▶ **What to work on**:
From the line containing "Task: Switch to the Swagger UI tab" through the end of the entries, please repeat every line exactly and nothing more; the pictures do not belong in the copy.

▶ **Records shown**:

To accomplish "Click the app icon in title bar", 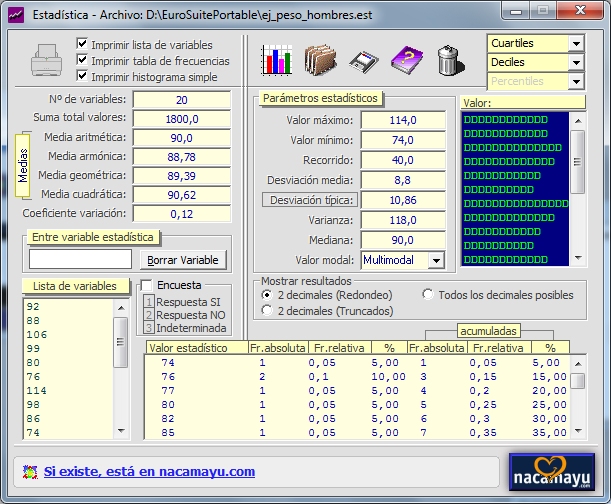I will coord(16,14).
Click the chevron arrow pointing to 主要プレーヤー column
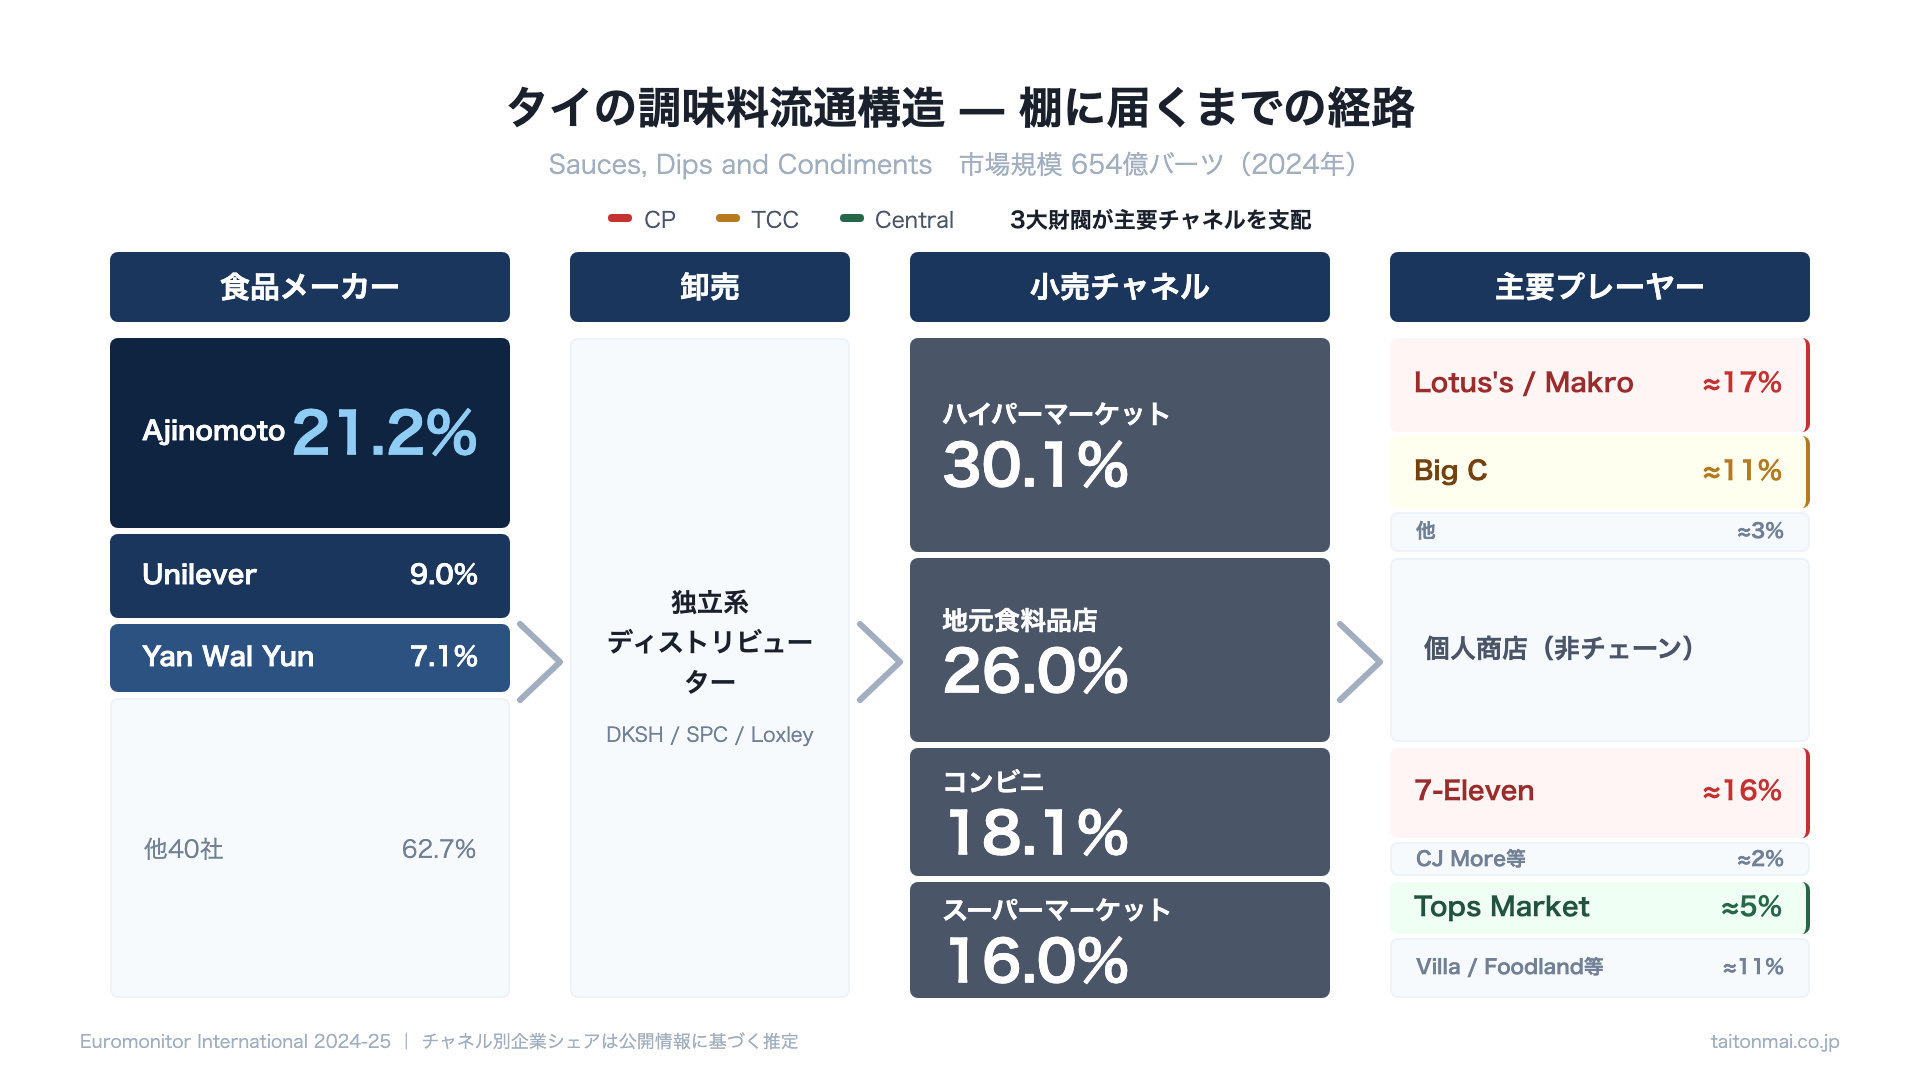1920x1080 pixels. pyautogui.click(x=1360, y=662)
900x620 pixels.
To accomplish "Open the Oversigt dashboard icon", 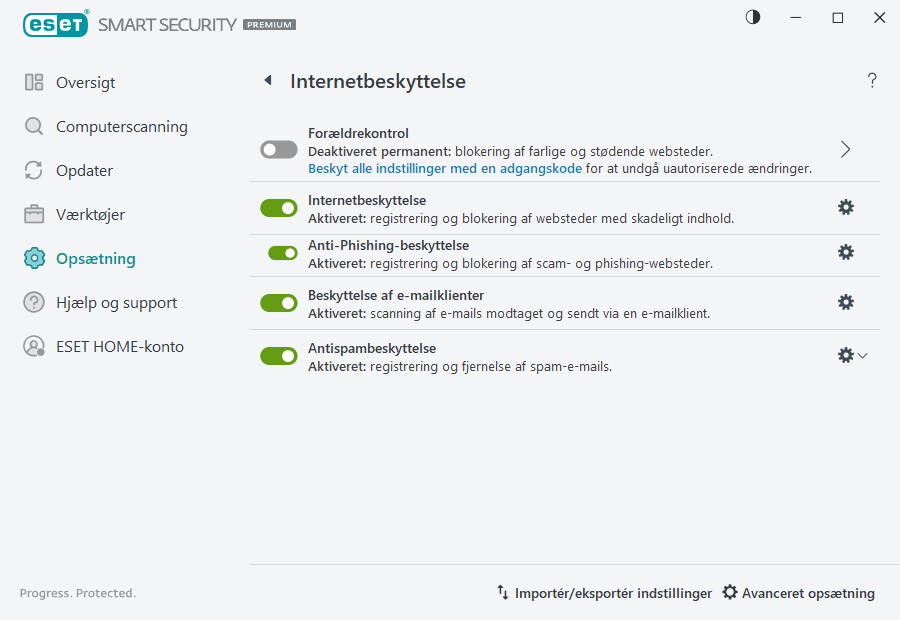I will tap(32, 82).
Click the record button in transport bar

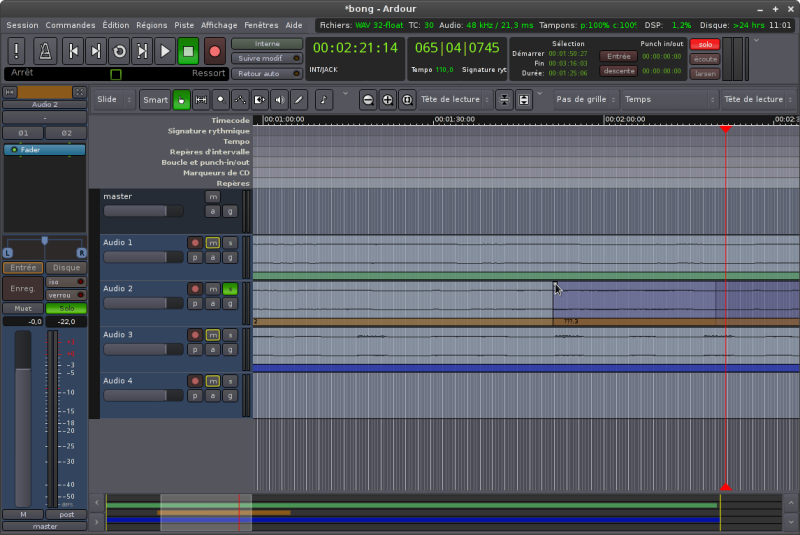click(x=215, y=50)
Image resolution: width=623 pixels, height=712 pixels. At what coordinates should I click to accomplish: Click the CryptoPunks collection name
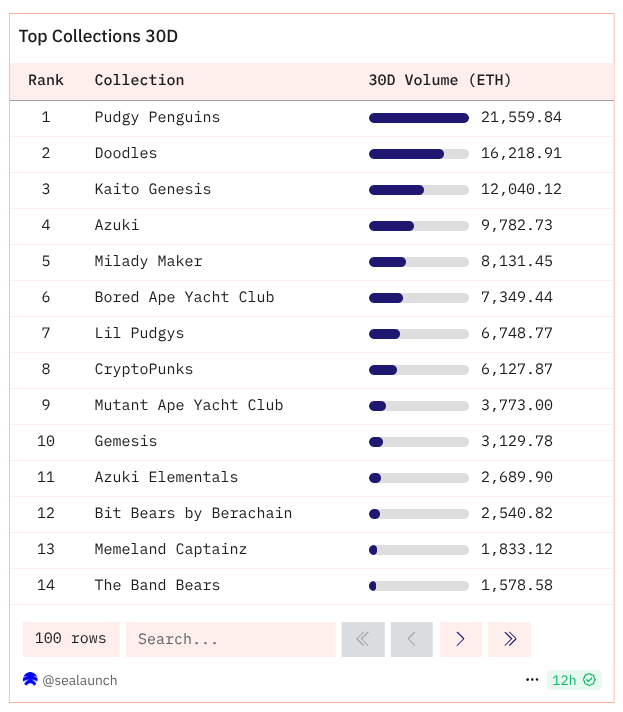pos(143,369)
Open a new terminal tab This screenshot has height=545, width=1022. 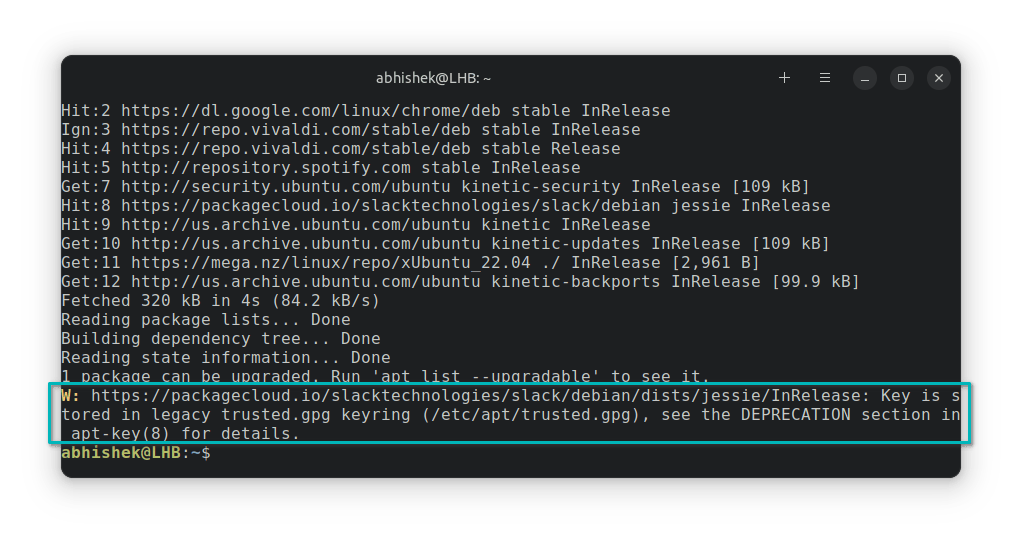coord(785,78)
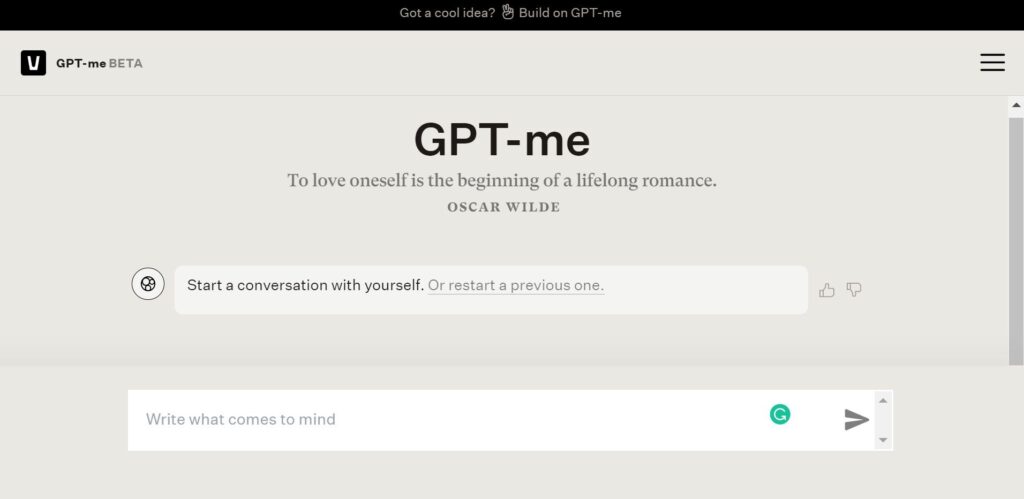This screenshot has width=1024, height=499.
Task: Click the "GPT-me BETA" header label
Action: [99, 63]
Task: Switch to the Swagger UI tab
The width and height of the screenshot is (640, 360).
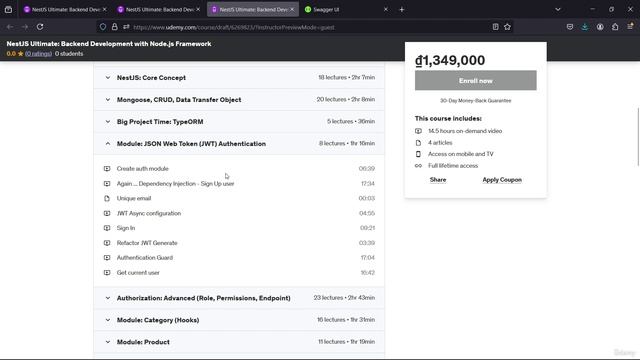Action: click(347, 9)
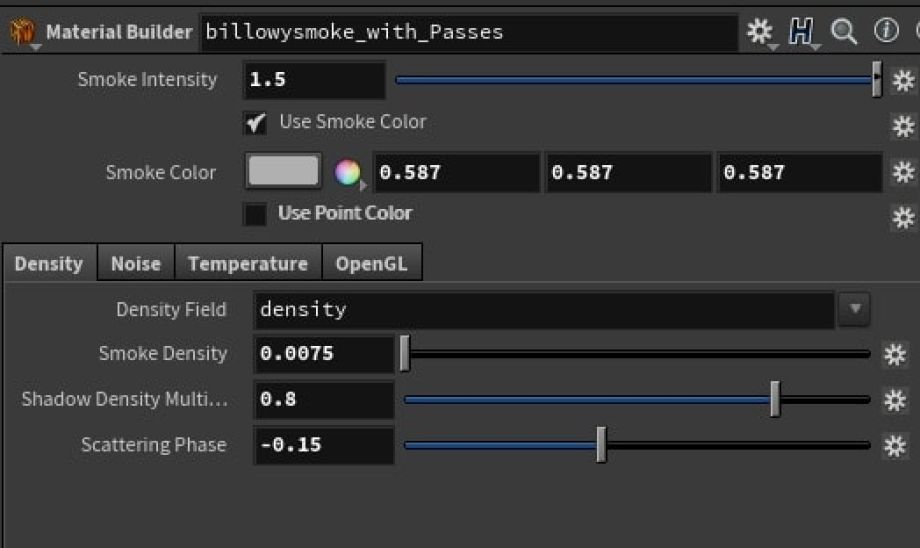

▶ **Answer to the problem**:
Task: Switch to the Swagger UI tab
The width and height of the screenshot is (640, 360).
Action: click(347, 9)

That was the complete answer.